Our new 6 month old Angus calf has the bloat (first ever cow). This is all new to us. Vet tubed him and gave us therabloat for the water pail and said to put him on straw and put 1/8 cup time in water bucket. (Not doing as there is too much crap in it) Bought 2 bales today. How long should he stay on it? 

Calf seemed better but now a week later he still looks a little bloaty. I guess I don't really know what a normal belly looks like now. 

He is eating, chewing his cud, pooping and drinking.

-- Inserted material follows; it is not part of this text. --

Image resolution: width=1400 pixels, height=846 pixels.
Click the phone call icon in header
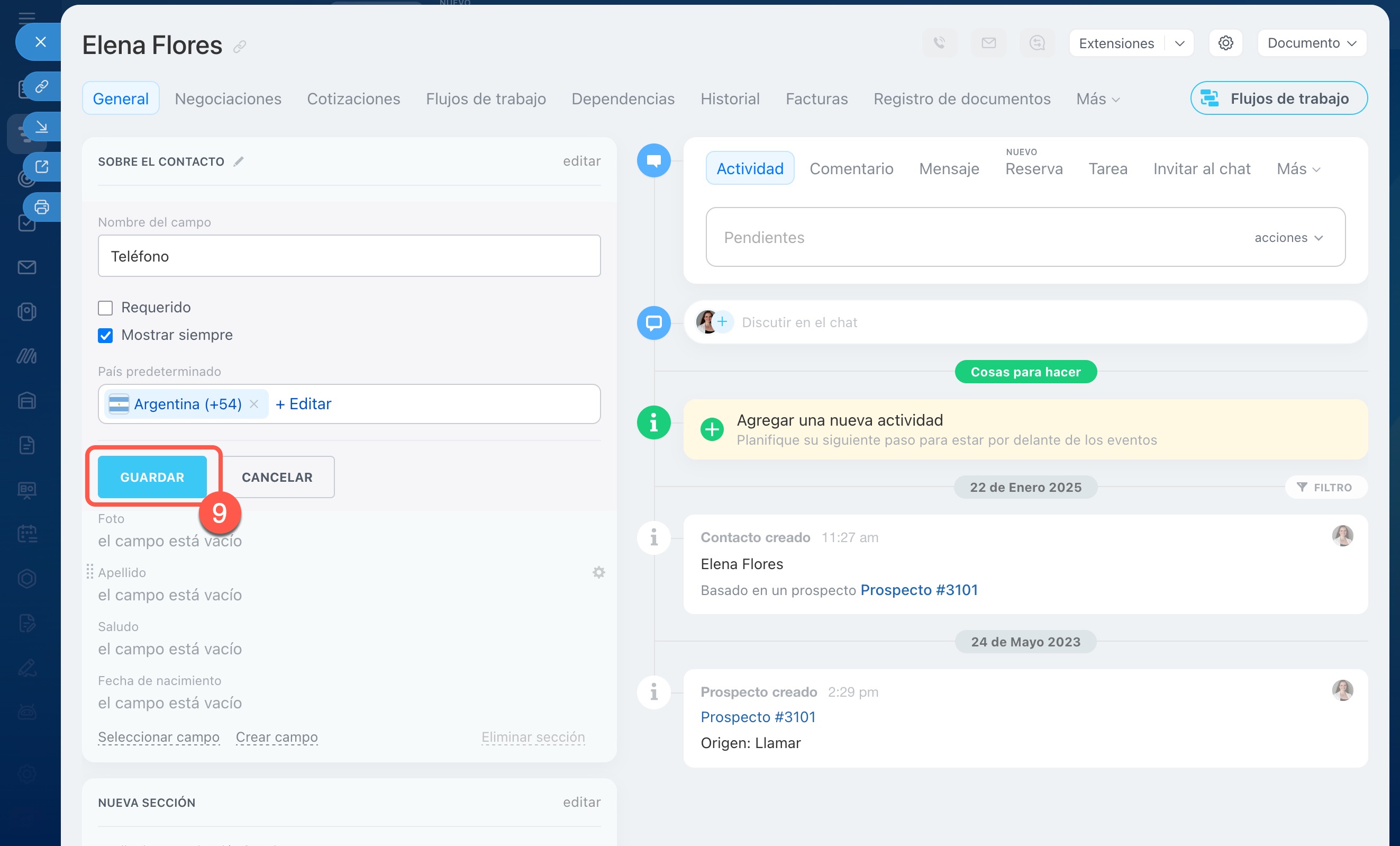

Is there something cheaper than therabloat at about $10/bottle on internet. 

Can anyone help me? 

Judy in Indiana


----------



## G. Seddon (May 16, 2005)

Judy77 said:


> Hi everyone,
> 
> .....put 1/8 cup time in water bucket. (Not doing as there is too much crap in it)
> 
> ...


Why not give your vet a call and ask him these questions?

What is 1/8 cup time? Too much crap in the water? Sorry, I have no clue what you are talking about.


----------



## Allen W (Aug 2, 2008)

What was you feeding the calf when he bloated?


----------



## Athena (Jun 11, 2013)

Can you not ensure the animal has clean water? Who's crapping in it?

What does the calf normally eat?


----------



## Judy77 (Aug 17, 2013)

_put 1/8 cup time in water bucket_. Whoops, this should have read 1/8 cup TIDE soap in water bucket...no wonder your confusion....so sorry...my typo....

If you read on the Tide box you will see it has enzymes/bleaching agents etc that I don't think a cow needs. That is why I was looking for something else...something the old timers used besides the tubing thing which I don't think I can do. 

Calf was with mom in the pasture then penned off and fed grass hay with a little alfalfa about a month ago, then I gave him alfalfa hay with very little grass so that was my mistake...I just didn't know. Bought some straw and am giving him that for a few days. 

I check his water bucket all the time to make sure he has fresh water. He is not eating the straw very well. But he is still drinking/chewing his cud and pooping. Good signs I guess. 

Is there some where I can post a picture of him with his sides sticking out? Then maybe you could tell me if I am over reacting and this is just normal. 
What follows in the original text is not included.